- **ZU LESENDER TEXT**:
######
Die Serie wirft einen Blick auf die schmalen, langen Parzellen, die aus einer Zeit stammen, als die Dorfbewohner hauptsächlich noch von der Landwirtschaft gelebt haben. Heute werden diese von der mehrheitlich in der Stadt arbeitenden Bevölkerung nicht mehr in dieser Menge benötigt. Durch ein stetiges Bevölkerungswachstum am Oberrhein werden viele Grundstücke oft abseits von städtebaulichen Regulierungen von den Besitzern selbst weiterentwickelt. Es entsteht eine neue heterogene Struktur mit sehr unterschiedlicher baulicher Dichte. Beim Blick zwischen die einzelnen Grundstücke zeigt sich diese Entwicklung bildlich in der Überlagerung der Elemente in einzelnen Ebenen.

Laura Berndt

In meiner Bilderserie befasse ich mich mit den Zwischenräumen, die in der gewachsenen Struktur der Dörfer entstehen. Diese Räume können unterschiedliche Dimensionen haben und nur einen Spalt zwischen zwei Häusern oder aber eine größere, nutzbare Fläche ausbilden. Jeder dieser Bereiche hat einen individuellen Charakter. Oft bemerkt man sie gar nicht, dabei werden sie auf verschiedene Art und Weise von den Dorfbewohnern genutzt, angeeignet und inszeniert.
######
- **BEREITGESTELLTE DATENSÄTZE**:

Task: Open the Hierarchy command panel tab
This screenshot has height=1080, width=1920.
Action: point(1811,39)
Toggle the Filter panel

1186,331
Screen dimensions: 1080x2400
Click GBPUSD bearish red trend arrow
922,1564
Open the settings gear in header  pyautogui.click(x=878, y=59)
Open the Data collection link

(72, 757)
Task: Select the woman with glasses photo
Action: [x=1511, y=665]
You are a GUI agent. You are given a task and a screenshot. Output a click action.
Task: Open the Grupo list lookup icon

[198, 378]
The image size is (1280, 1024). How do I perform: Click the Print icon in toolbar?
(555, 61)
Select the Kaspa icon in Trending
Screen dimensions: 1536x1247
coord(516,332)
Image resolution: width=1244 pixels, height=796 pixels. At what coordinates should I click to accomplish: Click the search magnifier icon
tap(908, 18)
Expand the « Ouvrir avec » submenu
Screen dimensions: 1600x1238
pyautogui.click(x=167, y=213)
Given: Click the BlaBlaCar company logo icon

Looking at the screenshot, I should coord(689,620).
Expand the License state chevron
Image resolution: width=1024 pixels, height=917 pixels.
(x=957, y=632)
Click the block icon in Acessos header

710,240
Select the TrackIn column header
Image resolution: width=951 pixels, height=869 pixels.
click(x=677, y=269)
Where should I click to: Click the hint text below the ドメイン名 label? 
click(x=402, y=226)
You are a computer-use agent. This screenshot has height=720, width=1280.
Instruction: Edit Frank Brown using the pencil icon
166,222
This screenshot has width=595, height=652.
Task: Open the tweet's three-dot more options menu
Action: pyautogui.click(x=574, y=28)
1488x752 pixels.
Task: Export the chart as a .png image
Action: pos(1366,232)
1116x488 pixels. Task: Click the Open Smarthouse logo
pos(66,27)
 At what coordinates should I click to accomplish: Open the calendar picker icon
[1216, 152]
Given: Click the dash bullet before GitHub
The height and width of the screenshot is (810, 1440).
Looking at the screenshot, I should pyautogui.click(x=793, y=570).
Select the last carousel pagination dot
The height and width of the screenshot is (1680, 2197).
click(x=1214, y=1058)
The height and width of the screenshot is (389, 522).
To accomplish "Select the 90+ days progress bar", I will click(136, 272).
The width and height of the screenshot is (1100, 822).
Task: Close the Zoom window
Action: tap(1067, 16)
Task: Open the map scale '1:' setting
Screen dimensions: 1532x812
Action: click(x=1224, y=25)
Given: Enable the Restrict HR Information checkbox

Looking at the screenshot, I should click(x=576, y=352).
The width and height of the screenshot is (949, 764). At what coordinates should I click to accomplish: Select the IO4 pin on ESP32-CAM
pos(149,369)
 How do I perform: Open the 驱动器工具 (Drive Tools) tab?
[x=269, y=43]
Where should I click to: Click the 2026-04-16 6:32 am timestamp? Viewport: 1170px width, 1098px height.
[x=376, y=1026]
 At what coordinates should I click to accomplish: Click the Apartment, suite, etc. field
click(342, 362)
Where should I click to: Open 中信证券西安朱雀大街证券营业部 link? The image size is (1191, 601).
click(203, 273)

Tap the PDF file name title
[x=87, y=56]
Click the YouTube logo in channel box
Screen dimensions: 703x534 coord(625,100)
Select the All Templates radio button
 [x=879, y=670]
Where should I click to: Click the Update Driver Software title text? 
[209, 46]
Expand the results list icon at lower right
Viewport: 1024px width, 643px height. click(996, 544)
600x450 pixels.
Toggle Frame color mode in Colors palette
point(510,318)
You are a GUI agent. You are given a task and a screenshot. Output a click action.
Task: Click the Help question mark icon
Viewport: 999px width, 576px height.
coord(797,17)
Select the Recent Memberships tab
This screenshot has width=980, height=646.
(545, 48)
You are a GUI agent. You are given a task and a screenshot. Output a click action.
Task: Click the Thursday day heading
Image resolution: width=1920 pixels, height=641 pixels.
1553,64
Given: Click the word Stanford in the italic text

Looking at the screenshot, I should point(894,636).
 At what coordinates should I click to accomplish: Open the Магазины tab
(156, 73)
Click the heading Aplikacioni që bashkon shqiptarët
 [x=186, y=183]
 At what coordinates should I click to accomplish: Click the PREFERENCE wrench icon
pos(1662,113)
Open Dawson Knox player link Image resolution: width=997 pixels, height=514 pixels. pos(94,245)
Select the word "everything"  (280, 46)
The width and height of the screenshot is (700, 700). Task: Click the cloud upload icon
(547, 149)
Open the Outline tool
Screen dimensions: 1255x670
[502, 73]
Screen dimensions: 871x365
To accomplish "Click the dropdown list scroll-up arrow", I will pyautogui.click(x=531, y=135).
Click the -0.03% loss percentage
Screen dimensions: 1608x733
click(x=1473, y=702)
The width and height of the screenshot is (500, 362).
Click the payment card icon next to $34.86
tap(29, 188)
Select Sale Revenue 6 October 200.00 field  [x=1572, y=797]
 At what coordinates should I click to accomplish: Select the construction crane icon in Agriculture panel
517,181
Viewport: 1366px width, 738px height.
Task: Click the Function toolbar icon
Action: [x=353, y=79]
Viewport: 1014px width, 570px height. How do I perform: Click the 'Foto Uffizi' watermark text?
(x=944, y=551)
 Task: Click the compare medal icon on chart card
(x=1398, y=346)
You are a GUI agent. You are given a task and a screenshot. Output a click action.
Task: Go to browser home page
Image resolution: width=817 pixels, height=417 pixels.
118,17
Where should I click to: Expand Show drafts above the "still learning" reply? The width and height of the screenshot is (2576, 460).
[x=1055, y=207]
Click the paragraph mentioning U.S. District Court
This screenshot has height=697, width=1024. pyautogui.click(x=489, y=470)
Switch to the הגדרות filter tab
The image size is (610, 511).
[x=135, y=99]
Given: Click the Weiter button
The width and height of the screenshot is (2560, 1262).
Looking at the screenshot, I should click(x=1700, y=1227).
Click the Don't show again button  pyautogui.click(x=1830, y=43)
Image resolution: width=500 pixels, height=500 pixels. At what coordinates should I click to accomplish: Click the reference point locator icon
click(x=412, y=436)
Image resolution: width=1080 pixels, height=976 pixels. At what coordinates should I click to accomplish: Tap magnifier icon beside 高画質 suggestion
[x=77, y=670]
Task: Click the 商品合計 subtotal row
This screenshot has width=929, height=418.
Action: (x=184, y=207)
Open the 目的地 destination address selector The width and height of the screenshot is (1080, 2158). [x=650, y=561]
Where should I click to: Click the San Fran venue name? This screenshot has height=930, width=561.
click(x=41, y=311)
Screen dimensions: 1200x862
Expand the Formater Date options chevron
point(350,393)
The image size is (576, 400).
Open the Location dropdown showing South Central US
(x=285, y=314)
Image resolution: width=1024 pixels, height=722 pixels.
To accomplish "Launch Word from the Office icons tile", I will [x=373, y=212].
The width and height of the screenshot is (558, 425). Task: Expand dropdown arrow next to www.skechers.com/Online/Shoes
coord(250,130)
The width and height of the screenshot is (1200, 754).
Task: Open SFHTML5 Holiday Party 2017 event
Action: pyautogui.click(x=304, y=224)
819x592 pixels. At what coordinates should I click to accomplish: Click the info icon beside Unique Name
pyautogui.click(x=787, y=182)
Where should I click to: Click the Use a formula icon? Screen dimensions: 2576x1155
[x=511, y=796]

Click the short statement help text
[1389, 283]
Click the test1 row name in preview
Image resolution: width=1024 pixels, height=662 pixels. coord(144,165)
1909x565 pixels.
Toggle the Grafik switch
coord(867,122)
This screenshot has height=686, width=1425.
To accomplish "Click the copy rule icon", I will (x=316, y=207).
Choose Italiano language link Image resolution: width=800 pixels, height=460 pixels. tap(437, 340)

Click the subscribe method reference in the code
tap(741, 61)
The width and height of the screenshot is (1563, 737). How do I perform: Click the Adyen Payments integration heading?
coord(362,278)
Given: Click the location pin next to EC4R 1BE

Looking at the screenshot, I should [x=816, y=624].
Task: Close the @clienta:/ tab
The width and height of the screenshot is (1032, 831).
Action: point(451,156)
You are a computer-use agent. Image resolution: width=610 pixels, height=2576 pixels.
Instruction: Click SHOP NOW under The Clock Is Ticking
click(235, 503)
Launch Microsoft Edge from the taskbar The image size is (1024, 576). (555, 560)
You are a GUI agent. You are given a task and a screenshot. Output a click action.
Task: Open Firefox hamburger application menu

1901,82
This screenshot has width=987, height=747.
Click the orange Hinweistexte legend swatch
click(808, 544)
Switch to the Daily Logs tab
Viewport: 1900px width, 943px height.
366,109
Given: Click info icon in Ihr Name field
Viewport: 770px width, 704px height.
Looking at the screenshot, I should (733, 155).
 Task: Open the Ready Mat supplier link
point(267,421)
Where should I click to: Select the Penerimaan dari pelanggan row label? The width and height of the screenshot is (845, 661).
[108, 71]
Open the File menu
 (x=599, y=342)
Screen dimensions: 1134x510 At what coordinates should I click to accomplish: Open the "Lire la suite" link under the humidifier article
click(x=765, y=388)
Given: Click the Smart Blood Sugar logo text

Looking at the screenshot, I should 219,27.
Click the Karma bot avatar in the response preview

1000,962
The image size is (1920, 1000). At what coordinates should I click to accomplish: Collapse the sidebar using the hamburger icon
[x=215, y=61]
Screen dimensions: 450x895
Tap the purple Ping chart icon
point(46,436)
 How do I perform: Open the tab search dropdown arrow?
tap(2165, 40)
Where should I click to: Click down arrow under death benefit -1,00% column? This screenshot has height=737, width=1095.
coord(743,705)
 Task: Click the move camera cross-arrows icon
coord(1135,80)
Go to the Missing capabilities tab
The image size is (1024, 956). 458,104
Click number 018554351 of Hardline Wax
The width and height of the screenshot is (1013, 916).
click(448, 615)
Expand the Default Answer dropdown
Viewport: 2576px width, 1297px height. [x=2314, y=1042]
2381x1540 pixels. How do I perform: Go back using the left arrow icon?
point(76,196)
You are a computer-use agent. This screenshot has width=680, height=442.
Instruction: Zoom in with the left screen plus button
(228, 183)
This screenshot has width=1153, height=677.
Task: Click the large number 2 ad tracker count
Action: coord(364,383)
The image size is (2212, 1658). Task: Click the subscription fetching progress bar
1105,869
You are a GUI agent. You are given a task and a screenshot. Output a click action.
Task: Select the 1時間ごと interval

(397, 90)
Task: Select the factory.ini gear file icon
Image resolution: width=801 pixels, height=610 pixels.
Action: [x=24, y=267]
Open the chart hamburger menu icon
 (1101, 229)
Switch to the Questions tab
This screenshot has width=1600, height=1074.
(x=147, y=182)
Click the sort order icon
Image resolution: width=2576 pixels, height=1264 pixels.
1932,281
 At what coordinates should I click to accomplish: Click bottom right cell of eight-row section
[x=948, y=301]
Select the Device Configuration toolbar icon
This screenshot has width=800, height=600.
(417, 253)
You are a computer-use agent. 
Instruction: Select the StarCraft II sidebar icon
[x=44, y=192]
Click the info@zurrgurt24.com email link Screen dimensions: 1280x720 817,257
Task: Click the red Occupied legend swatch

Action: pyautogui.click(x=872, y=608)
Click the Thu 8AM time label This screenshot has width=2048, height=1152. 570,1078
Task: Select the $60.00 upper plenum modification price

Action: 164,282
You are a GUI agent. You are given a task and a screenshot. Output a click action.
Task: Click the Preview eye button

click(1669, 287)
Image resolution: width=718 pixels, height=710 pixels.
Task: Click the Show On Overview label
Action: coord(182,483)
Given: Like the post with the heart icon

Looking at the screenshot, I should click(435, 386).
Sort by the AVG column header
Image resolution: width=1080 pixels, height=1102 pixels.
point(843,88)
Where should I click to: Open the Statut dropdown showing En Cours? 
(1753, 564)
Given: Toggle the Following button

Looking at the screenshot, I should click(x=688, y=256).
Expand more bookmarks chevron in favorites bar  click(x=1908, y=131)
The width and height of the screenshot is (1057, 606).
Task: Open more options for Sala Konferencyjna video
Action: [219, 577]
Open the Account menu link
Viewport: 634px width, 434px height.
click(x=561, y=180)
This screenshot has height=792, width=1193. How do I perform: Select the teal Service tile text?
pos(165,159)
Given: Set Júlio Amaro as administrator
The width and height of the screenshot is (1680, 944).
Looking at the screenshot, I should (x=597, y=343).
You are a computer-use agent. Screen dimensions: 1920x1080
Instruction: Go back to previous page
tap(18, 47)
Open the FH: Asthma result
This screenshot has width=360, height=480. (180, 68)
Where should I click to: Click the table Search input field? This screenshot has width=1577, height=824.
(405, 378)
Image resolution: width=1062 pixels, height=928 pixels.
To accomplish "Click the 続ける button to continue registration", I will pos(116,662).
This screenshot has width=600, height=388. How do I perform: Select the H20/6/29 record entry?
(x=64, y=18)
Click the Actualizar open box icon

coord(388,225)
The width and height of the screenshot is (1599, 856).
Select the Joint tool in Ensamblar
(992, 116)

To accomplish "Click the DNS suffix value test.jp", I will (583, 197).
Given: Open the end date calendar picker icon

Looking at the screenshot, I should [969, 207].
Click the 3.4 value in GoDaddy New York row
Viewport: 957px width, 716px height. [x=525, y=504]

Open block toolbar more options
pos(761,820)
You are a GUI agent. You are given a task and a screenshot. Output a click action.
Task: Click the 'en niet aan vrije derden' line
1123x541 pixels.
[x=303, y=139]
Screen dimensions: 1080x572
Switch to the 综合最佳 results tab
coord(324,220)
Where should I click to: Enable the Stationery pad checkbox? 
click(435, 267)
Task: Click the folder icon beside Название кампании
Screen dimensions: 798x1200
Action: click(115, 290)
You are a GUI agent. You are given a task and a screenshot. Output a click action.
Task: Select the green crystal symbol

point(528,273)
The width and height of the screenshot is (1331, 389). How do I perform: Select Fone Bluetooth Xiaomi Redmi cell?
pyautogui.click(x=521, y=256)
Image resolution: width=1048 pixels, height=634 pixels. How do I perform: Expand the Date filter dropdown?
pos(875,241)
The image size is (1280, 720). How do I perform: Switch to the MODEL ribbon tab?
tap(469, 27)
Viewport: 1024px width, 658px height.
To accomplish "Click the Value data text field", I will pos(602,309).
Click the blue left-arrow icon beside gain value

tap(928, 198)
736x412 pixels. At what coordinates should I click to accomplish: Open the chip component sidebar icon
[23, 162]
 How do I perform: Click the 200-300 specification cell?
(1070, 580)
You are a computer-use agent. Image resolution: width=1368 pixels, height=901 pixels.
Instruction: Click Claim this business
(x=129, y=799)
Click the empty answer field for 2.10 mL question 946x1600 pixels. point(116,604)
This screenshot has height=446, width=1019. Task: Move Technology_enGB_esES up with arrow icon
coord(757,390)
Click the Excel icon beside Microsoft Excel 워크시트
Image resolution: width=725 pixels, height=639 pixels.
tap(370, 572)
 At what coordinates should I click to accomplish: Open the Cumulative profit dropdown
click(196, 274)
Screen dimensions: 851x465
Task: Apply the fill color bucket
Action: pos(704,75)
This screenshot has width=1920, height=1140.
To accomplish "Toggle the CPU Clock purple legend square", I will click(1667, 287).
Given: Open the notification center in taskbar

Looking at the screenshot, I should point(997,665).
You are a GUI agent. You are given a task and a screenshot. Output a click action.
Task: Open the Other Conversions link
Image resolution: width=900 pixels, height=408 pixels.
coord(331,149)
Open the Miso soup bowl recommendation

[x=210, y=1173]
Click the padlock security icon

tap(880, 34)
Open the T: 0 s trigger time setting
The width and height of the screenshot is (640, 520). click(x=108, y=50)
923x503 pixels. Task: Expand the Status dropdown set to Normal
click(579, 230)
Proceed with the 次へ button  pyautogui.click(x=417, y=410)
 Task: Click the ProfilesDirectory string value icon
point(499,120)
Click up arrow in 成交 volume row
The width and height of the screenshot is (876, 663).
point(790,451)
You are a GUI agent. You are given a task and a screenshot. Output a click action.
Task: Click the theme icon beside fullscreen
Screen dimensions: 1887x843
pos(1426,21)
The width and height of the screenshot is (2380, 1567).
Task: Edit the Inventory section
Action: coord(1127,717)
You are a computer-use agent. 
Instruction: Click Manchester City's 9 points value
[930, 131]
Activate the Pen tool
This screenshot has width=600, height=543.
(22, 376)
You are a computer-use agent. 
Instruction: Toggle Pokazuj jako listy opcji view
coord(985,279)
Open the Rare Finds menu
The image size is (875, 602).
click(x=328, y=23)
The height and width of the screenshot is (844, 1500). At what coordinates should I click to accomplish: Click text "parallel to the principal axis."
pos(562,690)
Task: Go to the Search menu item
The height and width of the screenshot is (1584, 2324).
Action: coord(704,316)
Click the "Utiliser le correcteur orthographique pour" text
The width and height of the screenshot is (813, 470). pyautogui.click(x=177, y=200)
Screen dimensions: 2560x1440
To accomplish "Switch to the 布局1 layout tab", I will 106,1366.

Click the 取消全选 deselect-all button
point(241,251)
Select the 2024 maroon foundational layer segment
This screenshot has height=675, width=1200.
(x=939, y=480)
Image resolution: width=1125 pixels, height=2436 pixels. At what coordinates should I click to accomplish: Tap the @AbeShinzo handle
######
- **ZU ERLEDIGENDE AUFGABE**: Gib den Text über die Parzellen und Zwischenräume in den Dörfern vollständig und Wort für Wort wieder.

- **VOLLSTÄNDIGE AUSGABE**:
Die Serie wirft einen Blick auf die schmalen, langen Parzellen, die aus einer Zeit stammen, als die Dorfbewohner hauptsächlich noch von der Landwirtschaft gelebt haben. Heute werden diese von der mehrheitlich in der Stadt arbeitenden Bevölkerung nicht mehr in dieser Menge benötigt. Durch ein stetiges Bevölkerungswachstum am Oberrhein werden viele Grundstücke oft abseits von städtebaulichen Regulierungen von den Besitzern selbst weiterentwickelt. Es entsteht eine neue heterogene Struktur mit sehr unterschiedlicher baulicher Dichte. Beim Blick zwischen die einzelnen Grundstücke zeigt sich diese Entwicklung bildlich in der Überlagerung der Elemente in einzelnen Ebenen.

Laura Berndt

In meiner Bilderserie befasse ich mich mit den Zwischenräumen, die in der gewachsenen Struktur der Dörfer entstehen. Diese Räume können unterschiedliche Dimensionen haben und nur einen Spalt zwischen zwei Häusern oder aber eine größere, nutzbare Fläche ausbilden. Jeder dieser Bereiche hat einen individuellen Charakter. Oft bemerkt man sie gar nicht, dabei werden sie auf verschiedene Art und Weise von den Dorfbewohnern genutzt, angeeignet und inszeniert.